● **Source extract**
+ + + + + + +

In this installment, Don Pietro focuses further on the origins of the concept of ‘Religious Liberty’ which has wormed its way into the Church and minds and hearts of countless Catholics, contradicting centuries of Church teaching. We shall see in more detail how this notion of religious liberty reflects the concepts of the American Constitution and the French Revolution’s ‘Declaration on the Rights of Man’, emanating from the Freemasonic ideals and philosophy of the likes of Jean-Jacque Rousseau, an opposer of the order of natural morality, and one who believed in the concept of ‘The Sovereign People’ and their right to ‘self-determination.’ Don Pietro emphasizes that the Council’s obsession about religious liberty contradicts centuries of papal documents in which they denounce it as: ‘insanity’; ‘a monstrous error’; ‘most pernicious to the Catholic Church and the salvation of souls’; ‘the liberty of perdition’ ; ‘the pest of indifference’ ; ‘a public crime’ ; and ‘atheism, however it may differ in name’ (See the sources for these quotes in the footnotes of this installment).
F.R.
THE COUNCIL AND THE ECLIPSE OF GOD
by
Don
Pietro Leone
PART XVI
Part 2 of Chapter 4 on Religious Liberty
4. The Right to Propagate Error
i) ‘… within due limits, no men are forced to
act against their convictions nor are any persons to be restrained from acting
in accordance with their convictions in religious matters in private or public,
alone or in association with others’ (DH 2);
ii)
‘… to deny the free exercise of religion
in society, when the just requirements of public order are observed, is to do
an injustice to the human person and to the very order established by God for
human beings’ (DH 3);
iii)
‘… if it [the civil authority] presumes
to control or restrict religious activity it must be judged to have exceeded
the limits of its power’ (DH 3);
iv)
‘… provided the just requirements of
public order are not violated, these groups [religious communities]… must be
allowed to honor the supreme Godhead (supremum
numen) in public worship, help their members to practice their religion and
strengthen them with religious instruction, and promote institutions in which
members may work together to organize their own lives according to their
religious principles… [they have] the right… not to be prevented from freely
demonstrating the special value of their teaching for the organization of
society and the inspiration of human activity in general’ (DH 4).
These
texts declare that religious groups are not to be prevented from practicing
their religion in public, as long as public order is not violated. This
teaching corresponds to that condemned in the encyclical Quanta Cura as follows: ‘The best condition of human society is
that wherein no duty is recognized by the Government of correcting, by enacting
penalties, the violators of the Catholic religion, except when the maintenance
of the public peace requires it.’ The encyclical describes the proposition as
‘contrary to the teaching of the Holy Scriptures, of the Church, and of the
Holy Fathers’ and adds: ‘From this totally false notion of social government
they fear not to uphold… the insanity [1],
namely: “that the liberty of conscience and of worship is the peculiar (or
inalienable) right of every man, which should be proclaimed by law, and that
citizens have the right to all kinds of liberty...[including the freedom of
speech].” ’
Quanta Cura
rightly makes a connection between ‘not being prevented’ from violating the
Catholic religion and the liberty of worship. In the language of Dignitatis Humanae, we might express the
thought as follows: not to be prevented from practicing the religion of one’s
choice is equivalent to the freedom to do so (is equivalent, in other words, to
religious liberty). The reason for this is that the meaning of the term
‘freedom’ is nothing other than the concept of ‘not being prevented’, or of not
being impeded, from doing that thing. Furthermore, the right to religious
liberty in effect amounts to the right to error, in that the Catholic Religion
is the one true religion, so that giving some-one the right to choose another
religion is in effect giving him the right to error.

+ + + + + + +

● **What is expected**
Decide whether each statement agrees with the extract on religious liberty: 1. Quanta Cura calls the condemned proposition contrary to the teaching of the Holy Scriptures. 2. The extract credits Jean-Jacque Rousseau with belief in the concept of ‘The Sovereign People’. 3. The passage cited as DH 4 allows religious communities to honor the supreme Godhead only in private. Answer yes or no for each and quote the words of the extract that settle it. Rely only on the extract on religious liberty, not on outside knowledge.

● **Dataset records**
+ + + + + + +

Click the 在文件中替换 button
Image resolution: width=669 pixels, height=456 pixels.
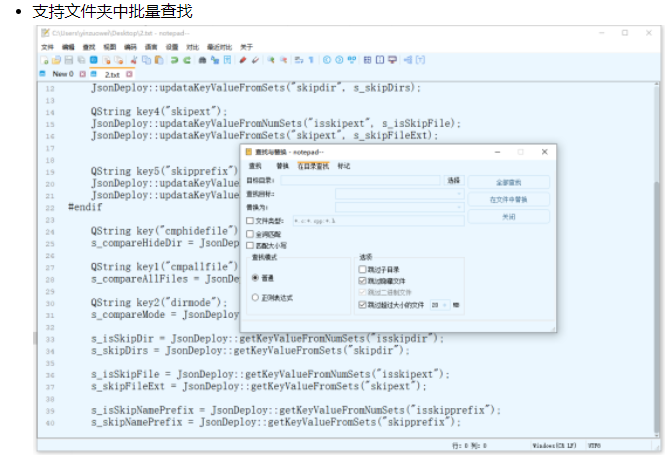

+ + + + + + +

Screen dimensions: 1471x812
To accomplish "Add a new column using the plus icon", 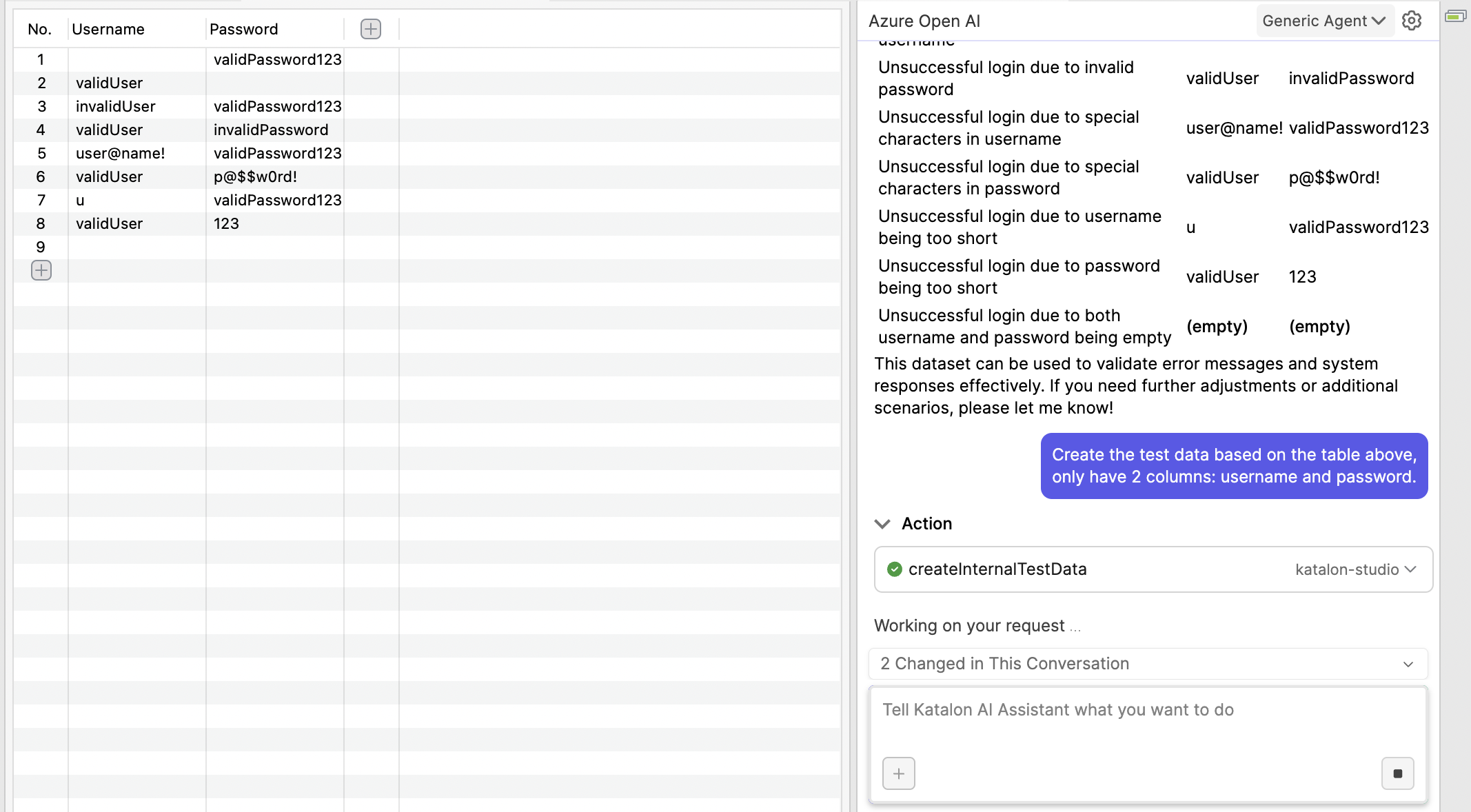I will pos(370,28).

+ + + + + + +

● **Answer to the task**
1. Yes: "The encyclical describes the proposition as ‘contrary to the teaching of the Holy Scriptures, of the Church, and of the Holy Fathers’"
2. Yes: "one who believed in the concept of ‘The Sovereign People’"
3. No: "must be allowed to honor the supreme Godhead (supremum numen) in public worship"